### Your assignment
Print the data below exactly, but only the lines from the one containing "tonyladdart@gmail.com (1630, 496)" down to the one containing "輔助標誌‧無障礙標誌 (121, 2031)", inclusive.

[Opening Materials provided section]

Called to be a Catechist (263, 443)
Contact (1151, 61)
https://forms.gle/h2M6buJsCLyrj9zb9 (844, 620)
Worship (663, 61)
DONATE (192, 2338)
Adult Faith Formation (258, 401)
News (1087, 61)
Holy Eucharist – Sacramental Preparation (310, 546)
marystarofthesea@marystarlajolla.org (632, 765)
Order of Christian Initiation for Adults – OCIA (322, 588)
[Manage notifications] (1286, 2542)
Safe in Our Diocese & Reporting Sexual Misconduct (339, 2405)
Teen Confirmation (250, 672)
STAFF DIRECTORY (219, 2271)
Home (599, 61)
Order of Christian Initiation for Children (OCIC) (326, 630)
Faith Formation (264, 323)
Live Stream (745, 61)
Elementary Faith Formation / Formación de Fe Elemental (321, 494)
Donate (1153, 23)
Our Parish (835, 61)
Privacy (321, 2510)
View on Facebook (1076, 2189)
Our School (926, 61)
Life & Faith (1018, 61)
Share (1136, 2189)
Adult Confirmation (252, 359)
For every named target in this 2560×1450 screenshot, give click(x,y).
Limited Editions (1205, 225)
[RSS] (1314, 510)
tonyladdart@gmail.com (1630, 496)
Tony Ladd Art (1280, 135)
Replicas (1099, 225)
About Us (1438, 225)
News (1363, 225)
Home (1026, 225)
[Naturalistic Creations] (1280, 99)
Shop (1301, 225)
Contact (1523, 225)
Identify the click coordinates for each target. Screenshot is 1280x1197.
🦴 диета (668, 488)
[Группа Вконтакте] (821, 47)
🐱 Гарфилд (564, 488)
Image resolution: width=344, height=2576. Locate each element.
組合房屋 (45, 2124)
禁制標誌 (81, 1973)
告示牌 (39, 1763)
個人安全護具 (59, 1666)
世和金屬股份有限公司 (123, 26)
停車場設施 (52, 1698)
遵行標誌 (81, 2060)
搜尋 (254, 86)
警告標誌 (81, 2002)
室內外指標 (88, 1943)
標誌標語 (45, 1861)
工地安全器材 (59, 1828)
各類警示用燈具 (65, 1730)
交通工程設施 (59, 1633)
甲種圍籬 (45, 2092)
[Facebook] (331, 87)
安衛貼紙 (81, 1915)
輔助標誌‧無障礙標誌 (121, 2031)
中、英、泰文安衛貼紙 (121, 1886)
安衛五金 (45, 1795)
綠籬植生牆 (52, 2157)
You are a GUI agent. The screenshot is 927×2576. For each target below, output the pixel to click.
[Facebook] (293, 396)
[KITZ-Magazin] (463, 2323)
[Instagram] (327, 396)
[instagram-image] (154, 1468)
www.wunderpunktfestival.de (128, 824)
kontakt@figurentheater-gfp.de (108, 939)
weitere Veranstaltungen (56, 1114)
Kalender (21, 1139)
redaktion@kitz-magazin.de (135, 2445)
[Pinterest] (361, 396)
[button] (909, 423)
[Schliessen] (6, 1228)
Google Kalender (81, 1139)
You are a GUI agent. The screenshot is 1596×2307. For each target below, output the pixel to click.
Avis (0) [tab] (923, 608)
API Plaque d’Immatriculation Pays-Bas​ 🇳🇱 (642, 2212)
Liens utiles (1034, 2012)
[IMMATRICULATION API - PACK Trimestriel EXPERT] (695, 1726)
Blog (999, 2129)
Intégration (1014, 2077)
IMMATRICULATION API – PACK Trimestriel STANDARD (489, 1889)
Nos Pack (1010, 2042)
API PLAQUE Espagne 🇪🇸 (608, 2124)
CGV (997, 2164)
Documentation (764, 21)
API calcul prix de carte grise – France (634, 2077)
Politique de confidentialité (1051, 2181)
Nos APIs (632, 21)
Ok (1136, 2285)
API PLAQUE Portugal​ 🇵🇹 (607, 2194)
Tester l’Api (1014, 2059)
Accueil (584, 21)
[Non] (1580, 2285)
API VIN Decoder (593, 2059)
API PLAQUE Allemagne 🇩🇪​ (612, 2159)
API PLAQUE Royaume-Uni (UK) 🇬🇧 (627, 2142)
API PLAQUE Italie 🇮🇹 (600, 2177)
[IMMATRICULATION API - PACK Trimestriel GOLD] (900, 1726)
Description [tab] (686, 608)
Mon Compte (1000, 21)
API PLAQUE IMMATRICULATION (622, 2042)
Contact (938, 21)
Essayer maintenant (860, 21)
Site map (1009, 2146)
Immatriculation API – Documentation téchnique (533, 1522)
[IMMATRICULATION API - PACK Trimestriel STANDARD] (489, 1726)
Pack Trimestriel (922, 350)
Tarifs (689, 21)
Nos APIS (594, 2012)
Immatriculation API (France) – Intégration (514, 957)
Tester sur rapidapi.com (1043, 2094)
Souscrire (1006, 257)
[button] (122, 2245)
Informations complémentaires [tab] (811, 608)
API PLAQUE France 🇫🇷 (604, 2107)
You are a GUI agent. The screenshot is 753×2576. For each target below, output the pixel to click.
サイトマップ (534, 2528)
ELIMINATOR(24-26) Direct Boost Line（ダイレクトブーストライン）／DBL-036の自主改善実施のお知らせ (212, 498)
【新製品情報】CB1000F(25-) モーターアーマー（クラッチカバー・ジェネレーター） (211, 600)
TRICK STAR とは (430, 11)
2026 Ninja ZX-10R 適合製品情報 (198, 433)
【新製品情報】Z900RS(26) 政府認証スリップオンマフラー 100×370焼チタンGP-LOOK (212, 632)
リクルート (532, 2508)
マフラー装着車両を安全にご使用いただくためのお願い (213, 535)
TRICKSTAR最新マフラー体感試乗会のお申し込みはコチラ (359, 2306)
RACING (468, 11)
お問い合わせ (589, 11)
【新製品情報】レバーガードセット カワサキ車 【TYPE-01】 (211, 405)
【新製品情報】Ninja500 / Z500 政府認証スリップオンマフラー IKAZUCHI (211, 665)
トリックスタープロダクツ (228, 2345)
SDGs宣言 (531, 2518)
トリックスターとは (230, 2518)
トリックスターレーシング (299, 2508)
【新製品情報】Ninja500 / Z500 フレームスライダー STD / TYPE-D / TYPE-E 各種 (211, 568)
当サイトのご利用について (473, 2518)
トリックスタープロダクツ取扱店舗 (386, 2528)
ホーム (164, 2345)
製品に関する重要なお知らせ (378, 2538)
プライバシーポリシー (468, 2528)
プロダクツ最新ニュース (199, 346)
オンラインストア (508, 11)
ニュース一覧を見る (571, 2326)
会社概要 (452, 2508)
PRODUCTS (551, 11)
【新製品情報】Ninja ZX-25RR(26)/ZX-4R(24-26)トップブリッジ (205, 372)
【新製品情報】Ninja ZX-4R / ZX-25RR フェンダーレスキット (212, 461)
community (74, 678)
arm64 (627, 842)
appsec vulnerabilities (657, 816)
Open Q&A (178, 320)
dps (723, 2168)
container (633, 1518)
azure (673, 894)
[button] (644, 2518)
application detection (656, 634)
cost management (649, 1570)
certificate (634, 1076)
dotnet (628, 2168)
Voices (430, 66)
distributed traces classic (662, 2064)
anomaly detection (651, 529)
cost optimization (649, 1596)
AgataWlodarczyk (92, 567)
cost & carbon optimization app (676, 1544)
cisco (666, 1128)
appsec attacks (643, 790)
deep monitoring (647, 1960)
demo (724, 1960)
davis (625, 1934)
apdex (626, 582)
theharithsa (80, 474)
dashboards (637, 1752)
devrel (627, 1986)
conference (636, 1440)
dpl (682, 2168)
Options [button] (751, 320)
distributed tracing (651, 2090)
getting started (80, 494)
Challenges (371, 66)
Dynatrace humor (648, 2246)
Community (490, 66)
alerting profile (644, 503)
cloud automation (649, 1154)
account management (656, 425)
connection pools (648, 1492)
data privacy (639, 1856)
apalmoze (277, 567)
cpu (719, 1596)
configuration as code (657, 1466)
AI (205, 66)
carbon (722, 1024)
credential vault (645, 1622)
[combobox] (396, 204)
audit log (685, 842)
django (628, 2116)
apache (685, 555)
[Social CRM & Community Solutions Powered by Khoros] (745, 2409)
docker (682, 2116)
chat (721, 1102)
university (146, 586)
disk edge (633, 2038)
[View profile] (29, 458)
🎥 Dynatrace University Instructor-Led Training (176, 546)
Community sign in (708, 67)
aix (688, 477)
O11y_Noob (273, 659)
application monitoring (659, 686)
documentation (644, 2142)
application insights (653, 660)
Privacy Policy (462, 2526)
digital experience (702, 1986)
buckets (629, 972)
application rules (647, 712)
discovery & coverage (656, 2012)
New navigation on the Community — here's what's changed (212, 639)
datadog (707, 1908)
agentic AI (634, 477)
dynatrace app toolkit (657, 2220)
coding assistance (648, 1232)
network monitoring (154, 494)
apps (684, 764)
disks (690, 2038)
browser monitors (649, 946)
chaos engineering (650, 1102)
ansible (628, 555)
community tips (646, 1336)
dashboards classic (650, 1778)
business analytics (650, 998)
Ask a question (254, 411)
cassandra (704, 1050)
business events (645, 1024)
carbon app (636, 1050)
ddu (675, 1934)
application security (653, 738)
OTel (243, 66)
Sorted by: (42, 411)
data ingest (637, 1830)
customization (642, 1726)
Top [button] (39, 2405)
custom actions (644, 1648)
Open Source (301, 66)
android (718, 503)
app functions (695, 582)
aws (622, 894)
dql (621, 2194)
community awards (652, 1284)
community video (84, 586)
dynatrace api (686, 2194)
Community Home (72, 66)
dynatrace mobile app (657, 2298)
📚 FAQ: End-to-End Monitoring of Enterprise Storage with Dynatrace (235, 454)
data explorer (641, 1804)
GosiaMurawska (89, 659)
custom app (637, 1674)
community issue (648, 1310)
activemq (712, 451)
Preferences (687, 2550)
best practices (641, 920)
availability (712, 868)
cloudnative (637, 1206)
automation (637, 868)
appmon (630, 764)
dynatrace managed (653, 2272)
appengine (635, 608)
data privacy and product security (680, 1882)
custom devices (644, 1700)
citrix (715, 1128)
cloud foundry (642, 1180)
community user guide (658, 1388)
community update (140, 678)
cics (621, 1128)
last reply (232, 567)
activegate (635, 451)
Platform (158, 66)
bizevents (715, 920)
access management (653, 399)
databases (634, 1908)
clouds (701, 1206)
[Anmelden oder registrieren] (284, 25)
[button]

[Closing Materials provided section]

### Written answer
tonyladdart@gmail.com (1630, 496)
Tony Ladd Art (1280, 135)
Replicas (1099, 225)
About Us (1438, 225)
News (1363, 225)
Home (1026, 225)
[Naturalistic Creations] (1280, 99)
Shop (1301, 225)
Contact (1523, 225)
Identify the click coordinates for each target. Screenshot is 1280x1197.
🦴 диета (668, 488)
[Группа Вконтакте] (821, 47)
🐱 Гарфилд (564, 488)
Image resolution: width=344, height=2576. Locate each element.
組合房屋 (45, 2124)
禁制標誌 (81, 1973)
告示牌 (39, 1763)
個人安全護具 (59, 1666)
世和金屬股份有限公司 (123, 26)
停車場設施 (52, 1698)
遵行標誌 (81, 2060)
搜尋 (254, 86)
警告標誌 (81, 2002)
室內外指標 (88, 1943)
標誌標語 (45, 1861)
工地安全器材 (59, 1828)
各類警示用燈具 (65, 1730)
交通工程設施 (59, 1633)
甲種圍籬 (45, 2092)
[Facebook] (331, 87)
安衛貼紙 (81, 1915)
輔助標誌‧無障礙標誌 (121, 2031)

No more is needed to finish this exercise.